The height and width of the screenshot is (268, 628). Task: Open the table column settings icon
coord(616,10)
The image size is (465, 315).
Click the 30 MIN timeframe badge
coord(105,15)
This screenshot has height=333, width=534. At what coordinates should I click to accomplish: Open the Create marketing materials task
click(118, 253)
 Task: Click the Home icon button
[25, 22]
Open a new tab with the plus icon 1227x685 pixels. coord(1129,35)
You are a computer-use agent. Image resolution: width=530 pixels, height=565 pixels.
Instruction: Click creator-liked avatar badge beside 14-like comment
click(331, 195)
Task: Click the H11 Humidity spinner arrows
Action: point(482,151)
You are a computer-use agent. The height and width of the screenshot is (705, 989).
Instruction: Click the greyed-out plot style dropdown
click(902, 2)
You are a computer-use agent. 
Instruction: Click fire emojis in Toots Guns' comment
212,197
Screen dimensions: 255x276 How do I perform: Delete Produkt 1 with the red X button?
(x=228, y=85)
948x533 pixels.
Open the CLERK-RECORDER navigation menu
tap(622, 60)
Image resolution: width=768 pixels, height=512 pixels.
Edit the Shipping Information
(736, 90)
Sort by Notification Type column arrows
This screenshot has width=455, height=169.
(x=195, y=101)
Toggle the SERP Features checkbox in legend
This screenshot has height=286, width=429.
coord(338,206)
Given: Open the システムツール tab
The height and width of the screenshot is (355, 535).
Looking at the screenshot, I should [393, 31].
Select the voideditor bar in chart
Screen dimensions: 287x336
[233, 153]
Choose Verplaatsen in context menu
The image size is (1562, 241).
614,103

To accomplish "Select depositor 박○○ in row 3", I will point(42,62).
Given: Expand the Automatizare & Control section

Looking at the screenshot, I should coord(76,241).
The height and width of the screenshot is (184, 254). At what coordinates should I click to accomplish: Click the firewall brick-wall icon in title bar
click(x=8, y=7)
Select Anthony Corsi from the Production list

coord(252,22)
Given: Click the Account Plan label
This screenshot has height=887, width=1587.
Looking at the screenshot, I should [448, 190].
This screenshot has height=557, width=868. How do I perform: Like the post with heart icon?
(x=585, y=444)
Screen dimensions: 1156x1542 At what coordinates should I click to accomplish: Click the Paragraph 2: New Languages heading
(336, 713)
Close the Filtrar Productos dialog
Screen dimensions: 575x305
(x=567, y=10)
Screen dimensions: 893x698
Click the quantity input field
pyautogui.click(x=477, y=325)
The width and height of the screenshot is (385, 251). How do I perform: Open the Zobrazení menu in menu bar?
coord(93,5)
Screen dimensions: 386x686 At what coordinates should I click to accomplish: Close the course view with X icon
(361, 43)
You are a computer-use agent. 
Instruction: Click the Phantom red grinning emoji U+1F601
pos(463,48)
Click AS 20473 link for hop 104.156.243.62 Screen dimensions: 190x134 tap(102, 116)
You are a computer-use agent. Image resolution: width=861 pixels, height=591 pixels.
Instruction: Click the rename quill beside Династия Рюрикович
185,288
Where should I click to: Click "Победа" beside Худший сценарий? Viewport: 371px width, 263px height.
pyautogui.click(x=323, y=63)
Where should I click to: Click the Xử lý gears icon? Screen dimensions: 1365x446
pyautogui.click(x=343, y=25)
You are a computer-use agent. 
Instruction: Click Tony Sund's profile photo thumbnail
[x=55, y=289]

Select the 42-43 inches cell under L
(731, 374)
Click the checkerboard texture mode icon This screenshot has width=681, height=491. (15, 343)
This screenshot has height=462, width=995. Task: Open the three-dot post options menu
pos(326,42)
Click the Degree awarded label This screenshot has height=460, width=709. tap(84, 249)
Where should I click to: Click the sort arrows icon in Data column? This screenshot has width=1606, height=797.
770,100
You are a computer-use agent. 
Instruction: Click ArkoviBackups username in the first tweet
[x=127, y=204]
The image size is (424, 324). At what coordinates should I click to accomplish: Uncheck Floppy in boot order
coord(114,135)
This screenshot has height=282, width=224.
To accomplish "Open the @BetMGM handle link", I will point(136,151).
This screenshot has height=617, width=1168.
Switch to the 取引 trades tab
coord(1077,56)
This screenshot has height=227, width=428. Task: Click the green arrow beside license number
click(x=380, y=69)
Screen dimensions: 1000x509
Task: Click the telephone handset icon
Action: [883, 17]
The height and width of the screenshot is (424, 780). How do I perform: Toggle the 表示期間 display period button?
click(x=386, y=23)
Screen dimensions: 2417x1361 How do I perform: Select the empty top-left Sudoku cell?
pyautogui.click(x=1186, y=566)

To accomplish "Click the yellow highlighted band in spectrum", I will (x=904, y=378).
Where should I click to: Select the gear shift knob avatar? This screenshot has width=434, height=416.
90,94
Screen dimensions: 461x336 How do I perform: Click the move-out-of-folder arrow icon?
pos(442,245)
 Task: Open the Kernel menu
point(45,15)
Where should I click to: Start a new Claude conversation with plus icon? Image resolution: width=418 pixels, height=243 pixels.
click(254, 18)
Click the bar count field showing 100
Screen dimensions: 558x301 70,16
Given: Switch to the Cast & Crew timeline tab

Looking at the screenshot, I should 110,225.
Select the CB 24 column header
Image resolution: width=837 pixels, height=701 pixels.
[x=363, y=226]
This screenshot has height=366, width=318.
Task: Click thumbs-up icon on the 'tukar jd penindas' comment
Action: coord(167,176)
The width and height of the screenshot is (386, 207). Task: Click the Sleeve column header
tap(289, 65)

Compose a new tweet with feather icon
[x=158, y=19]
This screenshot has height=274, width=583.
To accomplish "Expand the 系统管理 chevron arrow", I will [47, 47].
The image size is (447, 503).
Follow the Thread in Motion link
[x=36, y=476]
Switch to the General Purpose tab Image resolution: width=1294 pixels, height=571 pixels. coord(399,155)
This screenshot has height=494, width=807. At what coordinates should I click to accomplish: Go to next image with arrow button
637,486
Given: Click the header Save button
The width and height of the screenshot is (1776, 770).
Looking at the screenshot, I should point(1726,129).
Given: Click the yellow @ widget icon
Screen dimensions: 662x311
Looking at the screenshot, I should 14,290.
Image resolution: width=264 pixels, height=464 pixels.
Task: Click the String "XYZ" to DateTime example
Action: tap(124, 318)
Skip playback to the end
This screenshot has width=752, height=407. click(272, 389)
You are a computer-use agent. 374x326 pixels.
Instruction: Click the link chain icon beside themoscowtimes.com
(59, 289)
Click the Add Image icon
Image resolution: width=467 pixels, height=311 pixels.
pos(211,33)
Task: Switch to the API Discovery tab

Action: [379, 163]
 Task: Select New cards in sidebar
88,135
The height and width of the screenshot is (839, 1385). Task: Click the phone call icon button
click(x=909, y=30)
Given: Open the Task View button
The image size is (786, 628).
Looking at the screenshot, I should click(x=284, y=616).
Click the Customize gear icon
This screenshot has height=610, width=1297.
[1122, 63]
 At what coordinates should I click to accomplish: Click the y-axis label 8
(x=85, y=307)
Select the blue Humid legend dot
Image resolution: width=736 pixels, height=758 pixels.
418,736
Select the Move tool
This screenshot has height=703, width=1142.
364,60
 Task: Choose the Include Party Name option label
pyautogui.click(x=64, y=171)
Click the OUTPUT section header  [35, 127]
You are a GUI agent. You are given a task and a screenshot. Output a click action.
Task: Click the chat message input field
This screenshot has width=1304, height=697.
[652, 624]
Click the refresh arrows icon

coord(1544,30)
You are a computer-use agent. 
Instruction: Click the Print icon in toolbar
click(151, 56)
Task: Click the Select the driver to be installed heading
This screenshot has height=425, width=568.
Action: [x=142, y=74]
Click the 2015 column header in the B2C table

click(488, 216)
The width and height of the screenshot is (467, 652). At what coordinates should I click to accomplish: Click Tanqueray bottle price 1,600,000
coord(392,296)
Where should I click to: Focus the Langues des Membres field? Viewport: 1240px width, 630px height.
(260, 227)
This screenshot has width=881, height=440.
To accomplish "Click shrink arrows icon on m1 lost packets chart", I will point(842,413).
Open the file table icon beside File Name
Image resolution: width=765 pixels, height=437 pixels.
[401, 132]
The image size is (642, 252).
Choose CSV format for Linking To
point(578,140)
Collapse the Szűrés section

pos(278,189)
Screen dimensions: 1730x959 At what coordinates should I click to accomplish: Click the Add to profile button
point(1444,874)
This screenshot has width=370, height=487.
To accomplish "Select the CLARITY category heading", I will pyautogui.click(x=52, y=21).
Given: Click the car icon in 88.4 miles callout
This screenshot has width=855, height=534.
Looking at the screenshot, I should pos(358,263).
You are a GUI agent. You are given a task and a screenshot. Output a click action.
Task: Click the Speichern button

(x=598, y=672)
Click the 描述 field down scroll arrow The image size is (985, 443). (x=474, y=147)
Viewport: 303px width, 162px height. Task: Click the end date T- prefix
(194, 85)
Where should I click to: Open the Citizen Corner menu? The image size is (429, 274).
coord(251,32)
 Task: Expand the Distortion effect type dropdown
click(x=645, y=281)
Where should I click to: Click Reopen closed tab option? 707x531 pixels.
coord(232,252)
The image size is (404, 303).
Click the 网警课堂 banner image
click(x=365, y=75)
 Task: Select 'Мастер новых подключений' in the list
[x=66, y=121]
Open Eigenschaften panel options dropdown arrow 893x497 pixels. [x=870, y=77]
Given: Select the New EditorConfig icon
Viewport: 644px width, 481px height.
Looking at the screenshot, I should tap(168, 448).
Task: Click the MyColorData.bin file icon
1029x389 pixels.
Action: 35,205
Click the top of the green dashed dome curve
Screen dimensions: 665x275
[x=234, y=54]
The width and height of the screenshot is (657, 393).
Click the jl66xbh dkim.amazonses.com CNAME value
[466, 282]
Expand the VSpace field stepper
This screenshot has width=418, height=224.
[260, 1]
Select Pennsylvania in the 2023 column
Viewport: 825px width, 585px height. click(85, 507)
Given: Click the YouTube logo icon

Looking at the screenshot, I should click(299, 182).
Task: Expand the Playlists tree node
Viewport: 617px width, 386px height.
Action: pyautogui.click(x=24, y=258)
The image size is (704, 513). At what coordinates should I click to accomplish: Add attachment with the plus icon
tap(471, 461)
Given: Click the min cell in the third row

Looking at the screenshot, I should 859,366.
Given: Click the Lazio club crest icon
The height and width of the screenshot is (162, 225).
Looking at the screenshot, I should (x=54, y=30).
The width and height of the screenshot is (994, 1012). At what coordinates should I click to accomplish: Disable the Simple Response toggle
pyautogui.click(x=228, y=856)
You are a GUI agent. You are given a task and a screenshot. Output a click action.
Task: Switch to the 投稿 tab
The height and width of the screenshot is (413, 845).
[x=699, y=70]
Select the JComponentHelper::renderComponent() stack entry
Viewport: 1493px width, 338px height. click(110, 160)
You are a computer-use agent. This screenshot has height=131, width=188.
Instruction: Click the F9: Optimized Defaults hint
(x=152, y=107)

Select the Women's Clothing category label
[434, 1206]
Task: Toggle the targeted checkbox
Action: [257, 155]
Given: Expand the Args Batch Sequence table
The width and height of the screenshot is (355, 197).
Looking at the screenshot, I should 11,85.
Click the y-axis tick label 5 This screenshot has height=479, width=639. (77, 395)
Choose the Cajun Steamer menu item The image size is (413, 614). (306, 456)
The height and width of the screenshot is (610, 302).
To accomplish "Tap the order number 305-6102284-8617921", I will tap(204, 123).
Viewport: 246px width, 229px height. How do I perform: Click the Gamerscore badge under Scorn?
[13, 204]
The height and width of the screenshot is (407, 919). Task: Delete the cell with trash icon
§
→ **Your objective**
Output the number of lines above holding the word "yellow", and nothing besides it.

→ **Your response**
2